### Short task 1
Please arrange the records from the line containing "Viewport: 1080px width, 524px height." through the end of the records as a JSON list of strings, one string per line, skipping blank lines and leaving out the pictures.

### Document segment

Karen Kelly of the Great lakes Radio Consortium reports on a growing number of hikers who are re-discovering the pleasures of doing it barefoot.

Transcript

CURWOOD: It's Living on Earth. I'm Steve Curwood. Most of us can remember going barefoot as a kid. The feel of warm sand, ouch-y pebbles, hot pavement, and the early morning dew on our feet. But as we get older, we start to worry about stepping on or in something. So, we keep our feet covered up, or at least most of us do. As Karen Kelly of the Great Lakes Radio Consortium reports, a growing number of grown-up hikers are giving their boots the boot. She caught up with one of the new breed of bare-footers in New York's Adirondack Mountains.

KELLY: I hate bare feet. Whether they're mine or someone else's, I really don't want to look at them. Yet, here I am going hiking with a guy who doesn't wear shoes.

(Footfalls)

ADAMS: You just have to watch your footing.

KELLY: I meet Elliott Adams at the foot of Baldface Mountain in the central Adirondacks. He's dressed like a school custodian, except he has bare feet, which poke out from under his blue chinos. I have to admit, Adams’ feet do look good. There aren't any blisters on them, and his toes aren't all scrunched up. Soon, I realize they also give him better footing. He scrambles over rocks, and plows without hesitation through muddy streams.

(Footfalls, splashes)

KELLY: The last thing you want when you're hiking is wet feet. Elliott Adams' solution is to take his boots off.

ADAMS: We were walking on the northward Lake Placid Trail on the typical rainy vacation, and suddenly I thought: Gee, you know, my feet would be drying out between these puddles, but my boots have gotten wet and are just staying wet. So, I took my boots off, and my feet were drying out between the puddles instead of being soaking wet the whole time.

(Footfalls)

KELLY: That was 20 years ago. Adams hasn't worn hiking boots since. He escaped relatively unnoticed until he climbed the 46 highest peaks in the Adirondacks. Then local newspapers began featuring him and large pictures of his bare feet. But he's not in it for the notoriety. As logger and mayor of the town of Sharon Springs, New York, Mr. Adams wears shoes on the job. But he has developed a reputation as the barefoot mayor.

### Short task 2
In the barefoot hiking text, where does Kelly meet Elliott Adams?

[Screenshot and document pointing records]

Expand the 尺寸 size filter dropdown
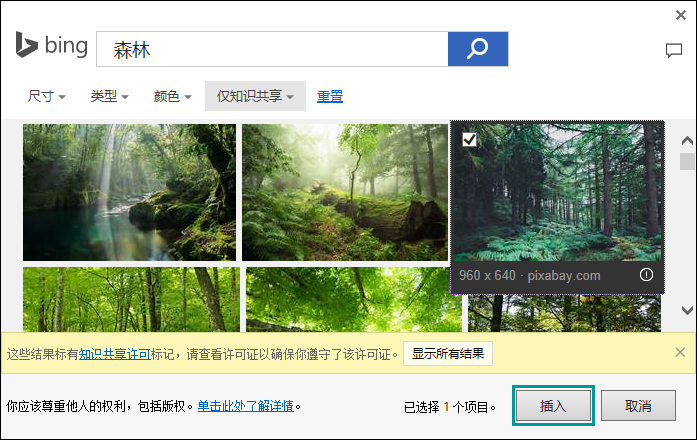This screenshot has height=440, width=697. 46,97
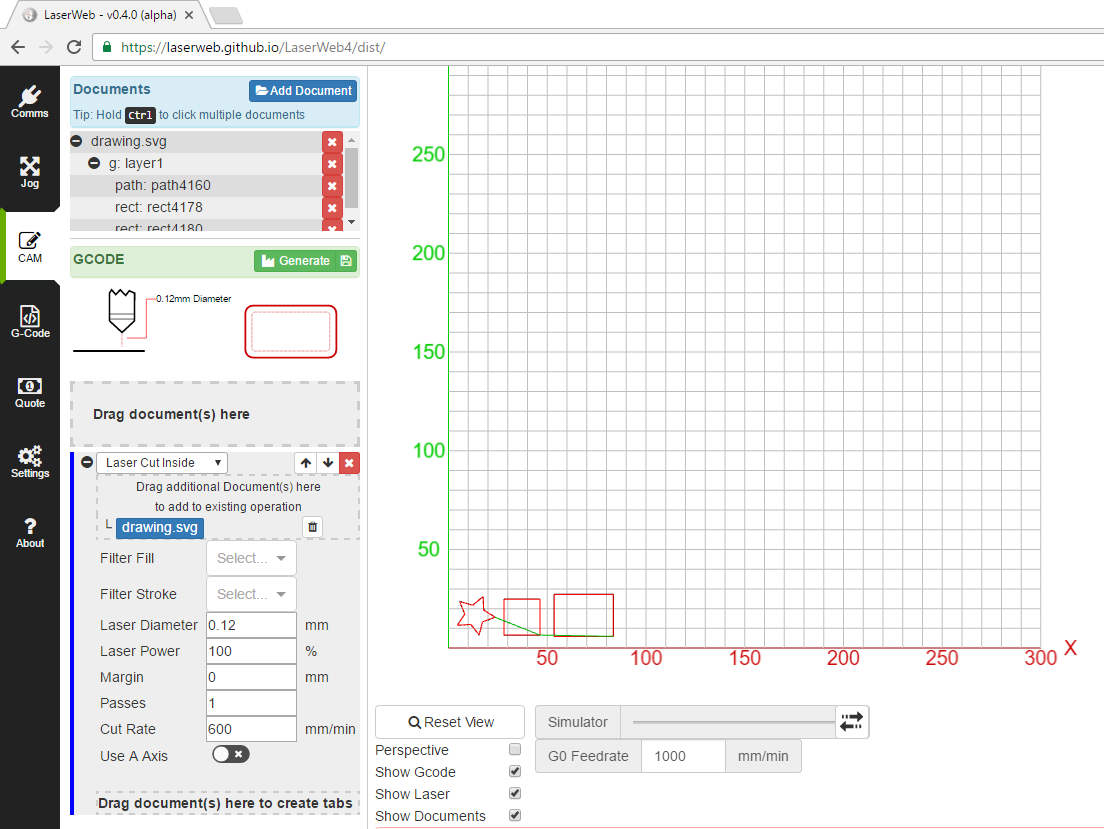Enable the Perspective view checkbox
Image resolution: width=1104 pixels, height=829 pixels.
(515, 749)
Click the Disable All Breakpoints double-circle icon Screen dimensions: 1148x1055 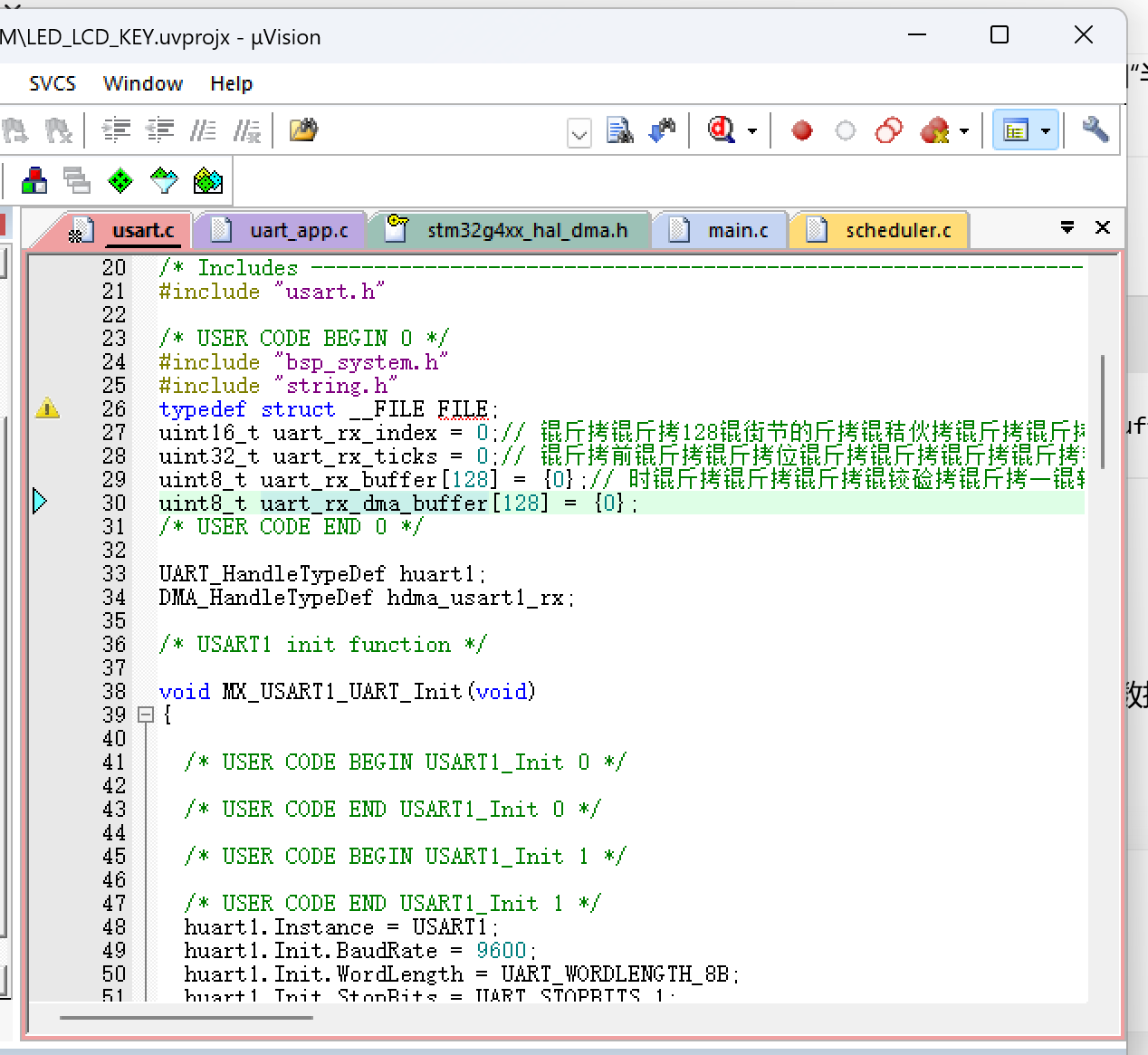tap(888, 131)
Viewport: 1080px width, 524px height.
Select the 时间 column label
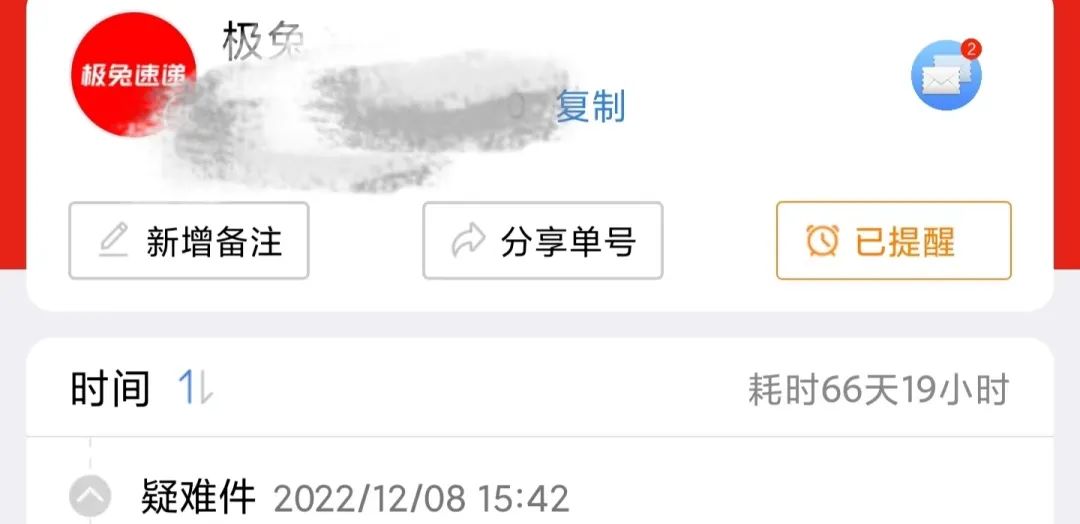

### Exercise output 1
[
  "Viewport: 1080px width, 524px height.",
  "Select the 时间 column label"
]

### Exercise output 2
At the foot of Baldface Mountain in the central Adirondacks.